LEWISTON — When Ryan Morrill, 25, began teaching hip-hop dance classes to teenagers at the Tree Street drop-in center about four months ago, he didn’t expect them to last long.

“I was expecting it to get very stale for me, very stale for them,” he said. He didn’t think the students would practice outside of class, and he could understand why they wouldn’t: His own mother had forced him to continue with dance lessons against his will when he began 13 years ago.

But when he arrived for the second week of class, he found a group of students there early, eager to show him the routine he’d taught them the week before, which they had worked to polish ever since. That convinced Morrill, of Auburn, to keep volunteering with the kids, and to expand his time commitment from two lessons a week to four.

“I gave up my social life,” he said. “If I have to bring my son in from time to time, it’s fine, whatever works” to keep the kids dancing.

In just a few months, the number of students participating has gone from four to about 20, Morrill said, and they’ve become a cohesive group.

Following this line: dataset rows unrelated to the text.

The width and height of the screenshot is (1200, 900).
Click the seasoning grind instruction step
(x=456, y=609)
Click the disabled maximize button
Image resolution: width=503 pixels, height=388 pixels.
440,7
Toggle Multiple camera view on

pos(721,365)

“They’re definitely a crew,” he said, using a hip-hop term for dance, music or graffiti groups. “Everybody seems to be connected.”

On Monday evening, Morrill and the students waited in a Bates College classroom to show the product of their hard work in a Martin Luther King Jr. Day show at Schaeffer Theater. While the first acts were on stage, Morrill worked with some of the troupe to learn new moves, demonstrating precariously balanced poses and even letting one student hold him upside down and spin him on his head.

Morrill learns as much from the students as he teaches them, he said, explaining that they’ve introduced him to new music and dances, and aspects of Somali, Puerto Rican, and other cultures that he was never exposed to growing up in Leeds. Watching the kids attempt their own spins, leaps, and headstands, he looked both amused and excited by their progress.

“I feed right off of them,” he said.